Module 6 Lesson 2: Managing Chat State
Memory in the Cloud. How to maintain conversation context across multiple API requests.
Remembering the Past: Chat History
The Converse API is Stateless. If a user says "Who is Steve Jobs?" and then asks "When was he born?", Bedrock doesn't know who "he" is unless you send the first question back again.
1. The Handoff Pattern
In a web app, the Client (the browser) usually stores the history and sends the whole list of messages to the API every time.
2. Updated API with History
class ChatMessage(BaseModel):
role: str
content: str
class StatefulChatRequest(BaseModel):
history: list[ChatMessage]
new_message: str
@app.post("/chat/state")
async def chat_with_state(request: StatefulChatRequest):
# Convert Pydantic models to Bedrock JSON format
messages = []
for m in request.history:
messages.append({"role": m.role, "content": [{"text": m.content}]})
# Add the new message
messages.append({"role": "user", "content": [{"text": request.new_message}]})

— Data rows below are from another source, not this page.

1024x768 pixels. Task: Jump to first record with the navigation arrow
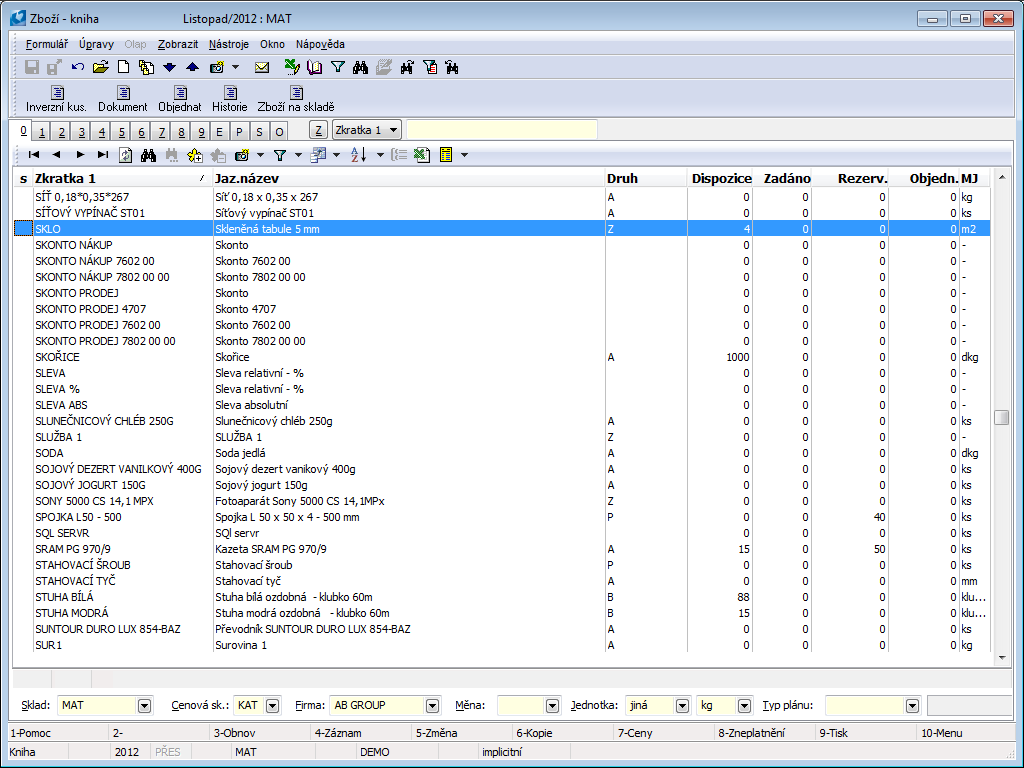[x=34, y=155]
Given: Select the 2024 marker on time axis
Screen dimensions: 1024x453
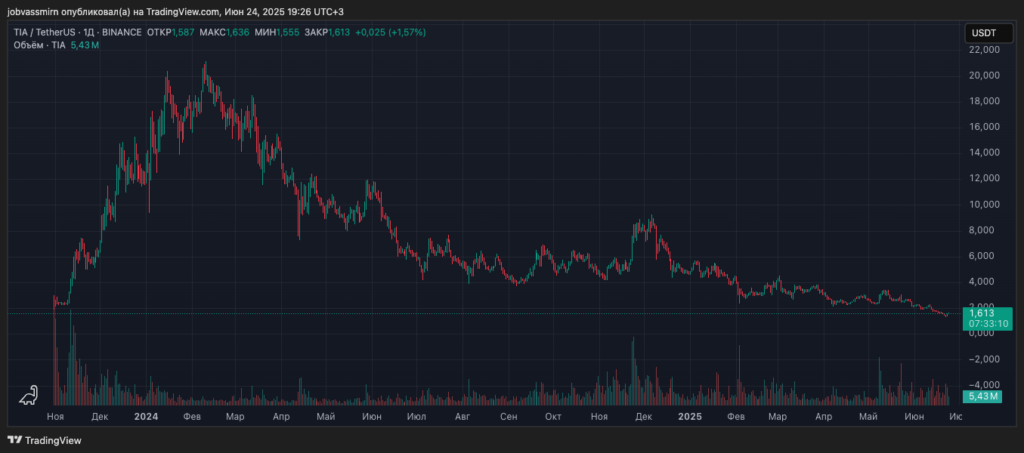Looking at the screenshot, I should [x=146, y=415].
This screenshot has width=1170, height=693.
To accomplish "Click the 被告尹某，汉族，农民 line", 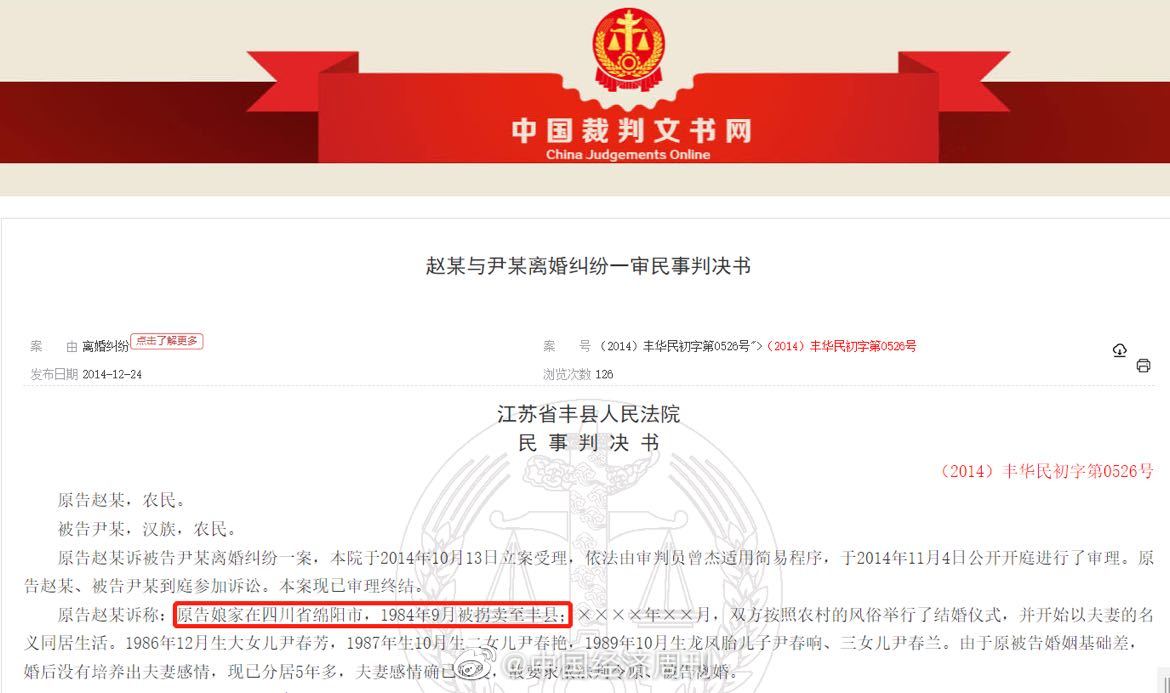I will point(146,529).
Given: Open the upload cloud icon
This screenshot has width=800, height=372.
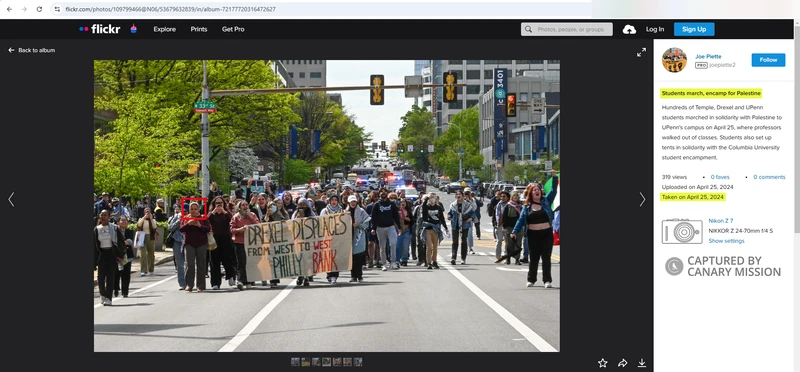Looking at the screenshot, I should pyautogui.click(x=629, y=30).
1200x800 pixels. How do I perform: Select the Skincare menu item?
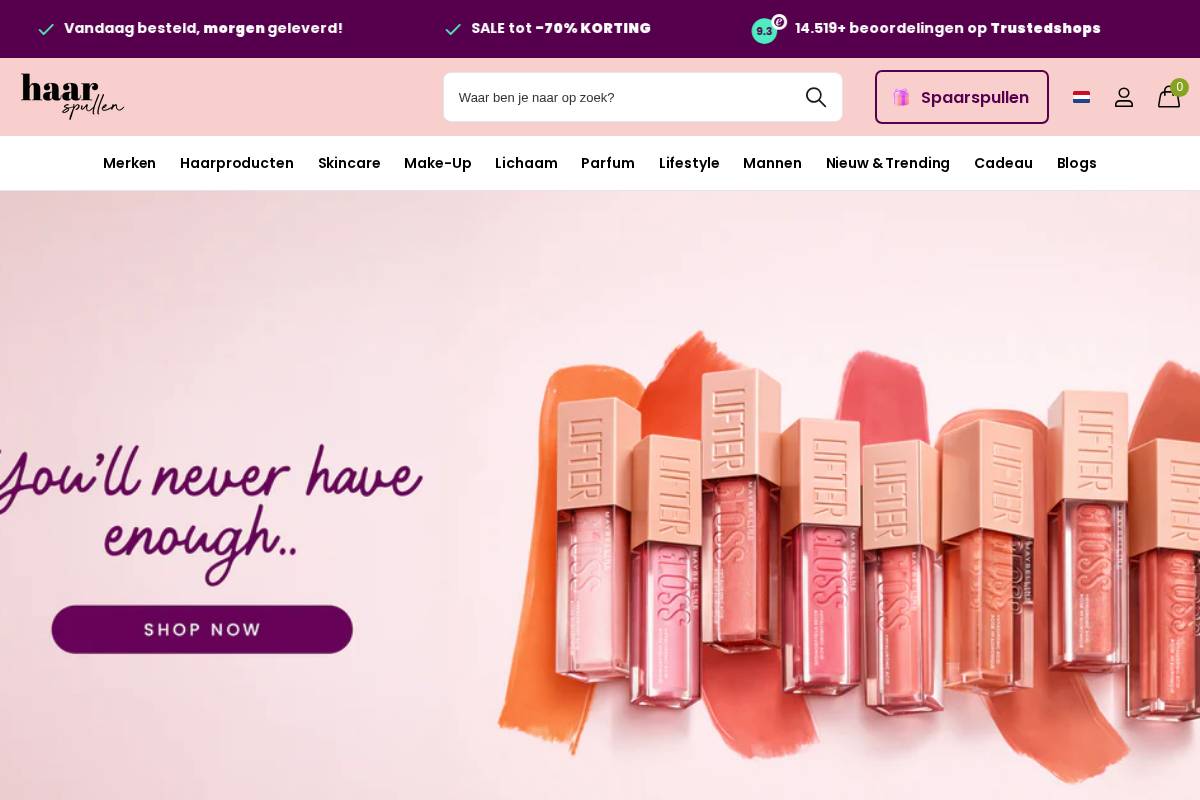(x=349, y=163)
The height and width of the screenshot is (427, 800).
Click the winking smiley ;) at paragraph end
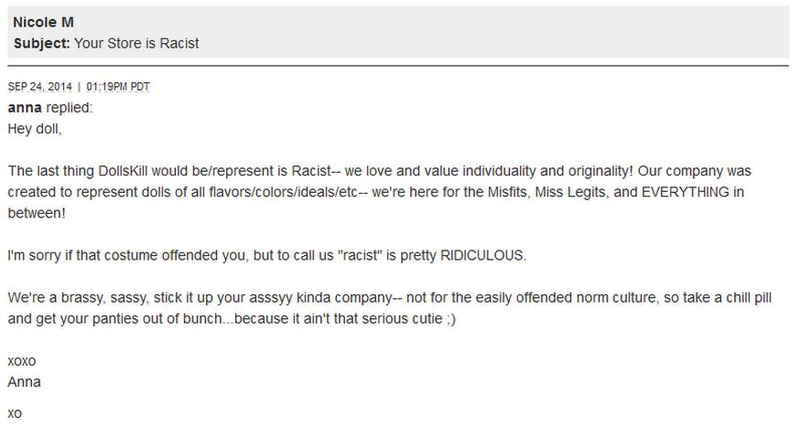tap(451, 319)
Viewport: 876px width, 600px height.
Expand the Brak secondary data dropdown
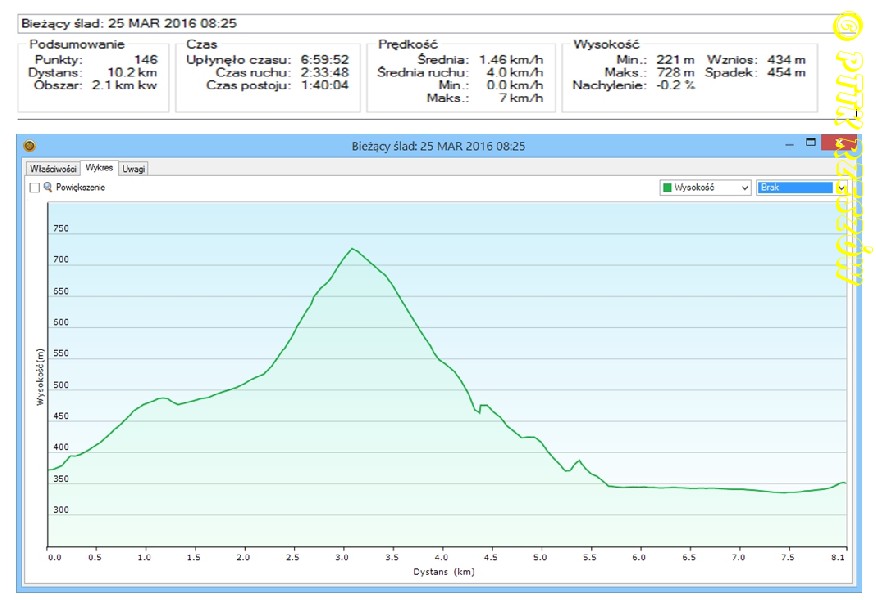tap(841, 187)
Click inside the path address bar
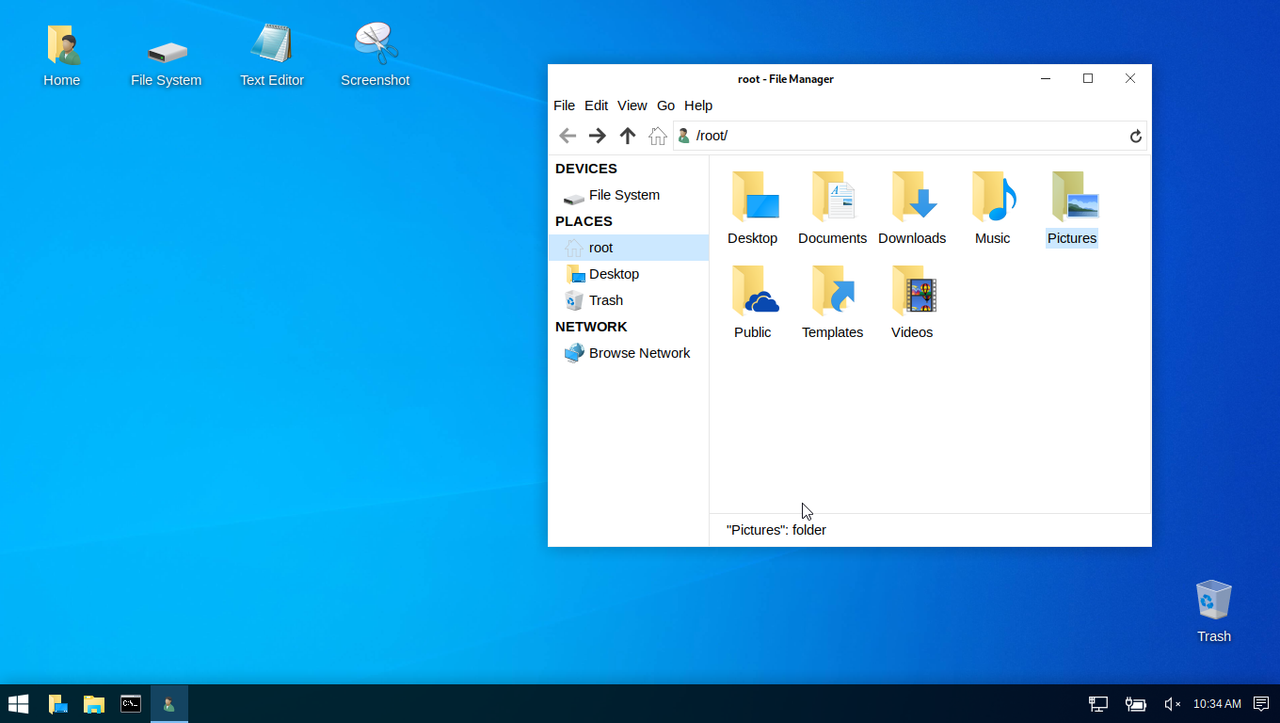 pyautogui.click(x=900, y=135)
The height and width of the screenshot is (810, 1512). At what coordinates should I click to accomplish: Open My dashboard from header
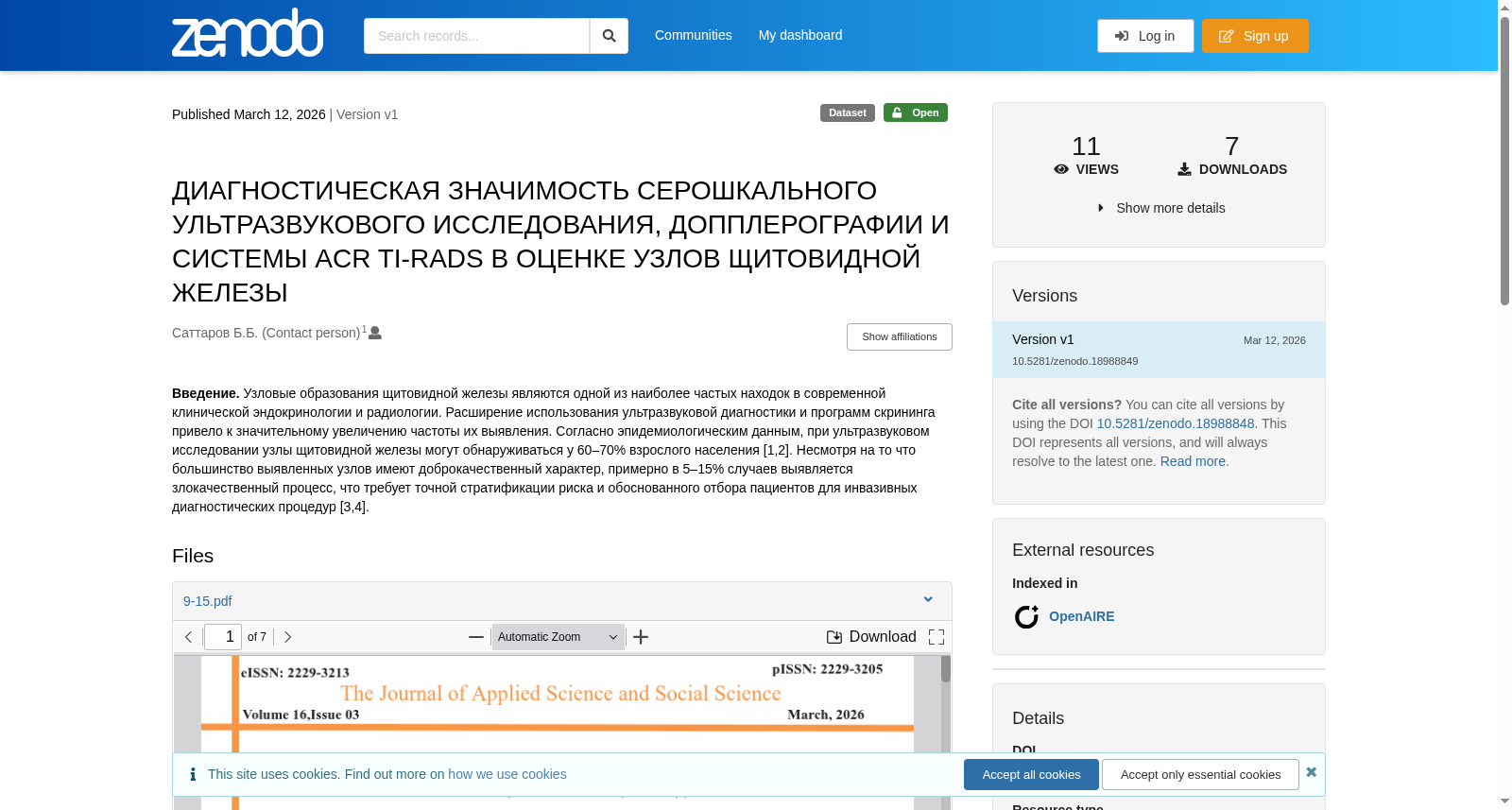pos(800,35)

response = client.converse(
modelId="anthropic.claude-3-haiku-20240307-v1:0",
messages=messages
)
return {"reply": response["output"]["message"]["content"][0]["text"]}
3. Visualizing context growth
graph TD
T1[Q1: Hello] --> B[Response 1]
T2[Q1 + A1 + Q2: Who are you?] --> B2[Response 2]
T3[Q1 + A1 + Q2 + A2 + Q3: ... ] --> B3[Response 3]
Note[History grows with every turn]
4. The Context Wall
You cannot send infinite history. Every model has a Context Window limit (e.g., 200,000 tokens).
- Rule: Keep only the last 10-20 messages to save cost and avoid hitting the limit.
Summary
- Bedrock is Stateless (identical requests get identical answers).
- History must be managed by the application layer.
- The Converse API expects the full list of previous turns in every call.
- Trimming history is essential for cost and performance.